*PROVIDED MATERIAL:*
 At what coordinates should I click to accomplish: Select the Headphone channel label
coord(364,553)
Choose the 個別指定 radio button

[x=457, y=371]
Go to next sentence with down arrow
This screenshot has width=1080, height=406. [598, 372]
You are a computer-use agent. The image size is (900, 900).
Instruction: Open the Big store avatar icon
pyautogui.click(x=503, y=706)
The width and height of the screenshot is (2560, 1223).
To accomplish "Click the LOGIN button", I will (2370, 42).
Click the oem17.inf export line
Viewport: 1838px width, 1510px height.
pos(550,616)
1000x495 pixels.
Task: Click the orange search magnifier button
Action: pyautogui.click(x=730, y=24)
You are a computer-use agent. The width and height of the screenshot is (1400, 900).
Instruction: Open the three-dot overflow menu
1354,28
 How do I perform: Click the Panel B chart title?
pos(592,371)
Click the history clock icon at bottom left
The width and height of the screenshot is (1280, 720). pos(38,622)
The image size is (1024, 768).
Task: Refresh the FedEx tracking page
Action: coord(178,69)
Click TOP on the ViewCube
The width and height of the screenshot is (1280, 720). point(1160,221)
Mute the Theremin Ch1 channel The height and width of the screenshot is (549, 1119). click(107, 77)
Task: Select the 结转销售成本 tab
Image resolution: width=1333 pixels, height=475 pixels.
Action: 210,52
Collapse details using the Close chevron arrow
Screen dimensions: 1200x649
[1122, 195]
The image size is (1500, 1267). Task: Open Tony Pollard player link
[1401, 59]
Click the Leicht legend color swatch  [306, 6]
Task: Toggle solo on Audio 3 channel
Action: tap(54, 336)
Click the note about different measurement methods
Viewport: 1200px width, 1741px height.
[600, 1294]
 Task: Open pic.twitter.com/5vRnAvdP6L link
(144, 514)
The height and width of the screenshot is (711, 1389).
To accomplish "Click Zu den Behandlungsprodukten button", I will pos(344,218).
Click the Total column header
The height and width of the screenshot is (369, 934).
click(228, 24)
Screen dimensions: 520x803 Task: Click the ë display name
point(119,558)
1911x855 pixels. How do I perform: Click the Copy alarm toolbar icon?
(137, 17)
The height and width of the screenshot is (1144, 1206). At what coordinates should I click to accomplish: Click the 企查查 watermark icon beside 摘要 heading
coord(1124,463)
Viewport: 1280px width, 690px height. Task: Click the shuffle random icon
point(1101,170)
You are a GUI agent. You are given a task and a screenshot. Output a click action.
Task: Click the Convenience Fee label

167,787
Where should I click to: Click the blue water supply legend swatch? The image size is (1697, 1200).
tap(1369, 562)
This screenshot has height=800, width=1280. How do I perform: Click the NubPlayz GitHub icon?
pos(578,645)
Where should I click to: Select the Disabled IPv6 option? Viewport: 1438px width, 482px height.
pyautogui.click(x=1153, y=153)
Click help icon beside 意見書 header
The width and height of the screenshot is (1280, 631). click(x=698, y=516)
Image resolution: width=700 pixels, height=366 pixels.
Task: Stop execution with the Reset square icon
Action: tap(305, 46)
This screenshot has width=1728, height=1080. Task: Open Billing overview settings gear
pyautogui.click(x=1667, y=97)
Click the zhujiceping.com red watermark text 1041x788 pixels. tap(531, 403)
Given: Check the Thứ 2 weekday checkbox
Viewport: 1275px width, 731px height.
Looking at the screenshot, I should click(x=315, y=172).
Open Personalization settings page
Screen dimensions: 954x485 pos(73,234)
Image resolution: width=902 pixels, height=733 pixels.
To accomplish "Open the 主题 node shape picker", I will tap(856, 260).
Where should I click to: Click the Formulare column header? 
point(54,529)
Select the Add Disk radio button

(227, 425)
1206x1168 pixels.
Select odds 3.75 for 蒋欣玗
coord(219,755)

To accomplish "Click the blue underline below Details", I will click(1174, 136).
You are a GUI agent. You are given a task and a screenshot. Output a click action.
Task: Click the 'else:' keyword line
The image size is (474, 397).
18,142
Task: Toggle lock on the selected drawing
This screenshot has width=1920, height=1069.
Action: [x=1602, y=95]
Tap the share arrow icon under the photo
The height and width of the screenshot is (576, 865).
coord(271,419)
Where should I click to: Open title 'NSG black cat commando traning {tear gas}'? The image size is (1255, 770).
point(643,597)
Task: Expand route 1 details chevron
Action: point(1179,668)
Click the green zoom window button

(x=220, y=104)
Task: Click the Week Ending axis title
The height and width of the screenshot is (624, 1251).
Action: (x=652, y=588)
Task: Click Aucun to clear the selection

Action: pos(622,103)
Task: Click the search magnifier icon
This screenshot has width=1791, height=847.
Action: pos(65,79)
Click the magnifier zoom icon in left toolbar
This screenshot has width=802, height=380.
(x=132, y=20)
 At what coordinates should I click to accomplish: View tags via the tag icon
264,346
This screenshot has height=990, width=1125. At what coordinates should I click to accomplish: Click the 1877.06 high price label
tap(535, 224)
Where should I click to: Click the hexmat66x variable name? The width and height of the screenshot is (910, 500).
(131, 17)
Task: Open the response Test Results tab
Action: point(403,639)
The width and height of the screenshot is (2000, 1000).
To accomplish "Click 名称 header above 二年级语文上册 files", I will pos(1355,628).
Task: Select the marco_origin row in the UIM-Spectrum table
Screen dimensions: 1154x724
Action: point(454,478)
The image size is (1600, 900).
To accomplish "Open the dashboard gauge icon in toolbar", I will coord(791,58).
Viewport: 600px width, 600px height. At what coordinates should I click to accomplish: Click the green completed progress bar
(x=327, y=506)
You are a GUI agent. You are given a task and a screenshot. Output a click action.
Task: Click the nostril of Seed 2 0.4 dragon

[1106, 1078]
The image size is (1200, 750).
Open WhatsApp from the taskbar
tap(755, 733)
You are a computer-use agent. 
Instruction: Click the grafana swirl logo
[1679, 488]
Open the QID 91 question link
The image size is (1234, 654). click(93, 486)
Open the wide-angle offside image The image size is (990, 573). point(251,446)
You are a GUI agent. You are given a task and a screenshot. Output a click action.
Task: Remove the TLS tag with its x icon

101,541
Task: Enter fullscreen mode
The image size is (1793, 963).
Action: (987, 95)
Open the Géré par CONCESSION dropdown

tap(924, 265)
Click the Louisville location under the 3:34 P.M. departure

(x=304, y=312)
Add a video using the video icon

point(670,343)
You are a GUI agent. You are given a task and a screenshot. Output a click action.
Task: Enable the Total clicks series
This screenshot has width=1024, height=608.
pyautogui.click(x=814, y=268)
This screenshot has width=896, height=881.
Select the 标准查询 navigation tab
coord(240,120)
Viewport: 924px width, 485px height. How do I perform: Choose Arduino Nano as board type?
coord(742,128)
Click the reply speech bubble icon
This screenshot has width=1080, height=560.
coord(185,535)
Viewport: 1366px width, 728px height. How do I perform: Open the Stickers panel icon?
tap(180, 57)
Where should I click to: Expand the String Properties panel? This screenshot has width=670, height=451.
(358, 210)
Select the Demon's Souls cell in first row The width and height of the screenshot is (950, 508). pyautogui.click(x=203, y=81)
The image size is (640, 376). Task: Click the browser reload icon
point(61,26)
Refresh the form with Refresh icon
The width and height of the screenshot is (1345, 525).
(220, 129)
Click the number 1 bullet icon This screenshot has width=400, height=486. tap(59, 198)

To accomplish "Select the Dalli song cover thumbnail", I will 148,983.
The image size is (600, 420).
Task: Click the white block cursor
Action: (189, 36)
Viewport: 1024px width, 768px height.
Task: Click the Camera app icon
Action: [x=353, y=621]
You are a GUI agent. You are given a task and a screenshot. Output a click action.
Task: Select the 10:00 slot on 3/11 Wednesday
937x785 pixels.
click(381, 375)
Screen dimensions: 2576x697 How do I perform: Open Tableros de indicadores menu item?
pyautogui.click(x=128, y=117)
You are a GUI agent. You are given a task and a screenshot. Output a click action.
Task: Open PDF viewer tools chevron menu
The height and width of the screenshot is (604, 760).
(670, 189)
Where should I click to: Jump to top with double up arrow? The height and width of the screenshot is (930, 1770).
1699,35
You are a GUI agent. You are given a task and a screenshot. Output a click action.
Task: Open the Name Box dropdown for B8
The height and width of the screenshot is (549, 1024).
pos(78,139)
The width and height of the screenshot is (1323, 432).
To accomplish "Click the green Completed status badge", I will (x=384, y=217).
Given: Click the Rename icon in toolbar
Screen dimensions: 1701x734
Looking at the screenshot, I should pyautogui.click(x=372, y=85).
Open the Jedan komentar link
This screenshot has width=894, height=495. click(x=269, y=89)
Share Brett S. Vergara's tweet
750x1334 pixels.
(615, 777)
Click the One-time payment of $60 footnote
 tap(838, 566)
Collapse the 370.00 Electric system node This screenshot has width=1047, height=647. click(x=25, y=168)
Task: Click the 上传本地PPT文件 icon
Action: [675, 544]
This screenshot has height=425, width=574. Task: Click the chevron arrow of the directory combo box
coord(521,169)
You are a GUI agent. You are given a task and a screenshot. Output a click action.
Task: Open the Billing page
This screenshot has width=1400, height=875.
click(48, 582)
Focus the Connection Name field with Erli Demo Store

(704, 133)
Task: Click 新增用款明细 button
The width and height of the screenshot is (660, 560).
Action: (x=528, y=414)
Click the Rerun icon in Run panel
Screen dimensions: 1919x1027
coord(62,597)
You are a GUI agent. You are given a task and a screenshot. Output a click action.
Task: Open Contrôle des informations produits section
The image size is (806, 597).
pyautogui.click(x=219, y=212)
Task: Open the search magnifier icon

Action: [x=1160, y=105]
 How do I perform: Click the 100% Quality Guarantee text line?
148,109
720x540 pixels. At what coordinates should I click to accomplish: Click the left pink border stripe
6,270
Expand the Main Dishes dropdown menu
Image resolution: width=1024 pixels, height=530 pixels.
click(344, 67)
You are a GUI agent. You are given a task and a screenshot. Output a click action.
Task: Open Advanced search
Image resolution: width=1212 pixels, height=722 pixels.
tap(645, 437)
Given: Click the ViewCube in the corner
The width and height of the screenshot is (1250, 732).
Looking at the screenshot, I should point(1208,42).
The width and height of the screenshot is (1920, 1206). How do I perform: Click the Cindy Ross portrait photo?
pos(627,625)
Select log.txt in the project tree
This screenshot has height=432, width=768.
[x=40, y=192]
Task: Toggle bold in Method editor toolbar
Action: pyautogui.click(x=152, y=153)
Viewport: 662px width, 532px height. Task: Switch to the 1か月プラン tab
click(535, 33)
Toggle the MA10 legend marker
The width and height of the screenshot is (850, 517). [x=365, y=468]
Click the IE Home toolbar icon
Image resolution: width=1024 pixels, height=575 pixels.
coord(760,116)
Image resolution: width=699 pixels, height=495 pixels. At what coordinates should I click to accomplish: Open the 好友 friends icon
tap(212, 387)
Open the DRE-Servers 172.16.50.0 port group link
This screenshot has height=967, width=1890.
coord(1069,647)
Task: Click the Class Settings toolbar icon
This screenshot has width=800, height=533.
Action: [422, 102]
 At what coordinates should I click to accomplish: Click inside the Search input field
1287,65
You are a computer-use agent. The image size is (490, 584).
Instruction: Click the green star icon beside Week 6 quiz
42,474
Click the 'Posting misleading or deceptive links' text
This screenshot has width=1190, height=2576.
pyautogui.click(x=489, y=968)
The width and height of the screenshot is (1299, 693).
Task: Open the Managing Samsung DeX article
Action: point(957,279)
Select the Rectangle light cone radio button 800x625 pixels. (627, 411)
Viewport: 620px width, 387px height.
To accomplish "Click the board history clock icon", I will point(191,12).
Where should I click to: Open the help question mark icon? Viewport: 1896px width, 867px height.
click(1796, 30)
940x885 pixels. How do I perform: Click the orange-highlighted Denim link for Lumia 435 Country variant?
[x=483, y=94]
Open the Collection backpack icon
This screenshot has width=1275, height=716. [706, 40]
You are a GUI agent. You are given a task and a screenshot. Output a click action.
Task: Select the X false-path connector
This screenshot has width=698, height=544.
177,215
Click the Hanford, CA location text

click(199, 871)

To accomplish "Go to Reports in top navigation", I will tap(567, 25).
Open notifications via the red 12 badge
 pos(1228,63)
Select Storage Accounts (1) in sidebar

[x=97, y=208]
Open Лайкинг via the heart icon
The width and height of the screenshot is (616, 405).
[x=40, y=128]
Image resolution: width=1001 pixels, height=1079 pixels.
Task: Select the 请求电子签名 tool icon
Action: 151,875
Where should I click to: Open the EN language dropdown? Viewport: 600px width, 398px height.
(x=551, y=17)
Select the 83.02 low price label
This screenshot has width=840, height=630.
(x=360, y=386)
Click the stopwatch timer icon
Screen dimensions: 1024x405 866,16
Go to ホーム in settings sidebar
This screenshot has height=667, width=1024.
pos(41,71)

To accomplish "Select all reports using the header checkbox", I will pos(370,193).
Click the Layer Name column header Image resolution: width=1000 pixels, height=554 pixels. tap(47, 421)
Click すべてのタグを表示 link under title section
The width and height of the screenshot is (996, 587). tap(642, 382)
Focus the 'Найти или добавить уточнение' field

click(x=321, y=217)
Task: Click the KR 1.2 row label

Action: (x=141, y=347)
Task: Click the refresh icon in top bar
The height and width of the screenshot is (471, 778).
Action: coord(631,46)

*WHAT THE EXERCISE ASKS:* Check each line of the listing above for the string "computer", then report only how many lines have it.

*TASK RESPONSE:* 4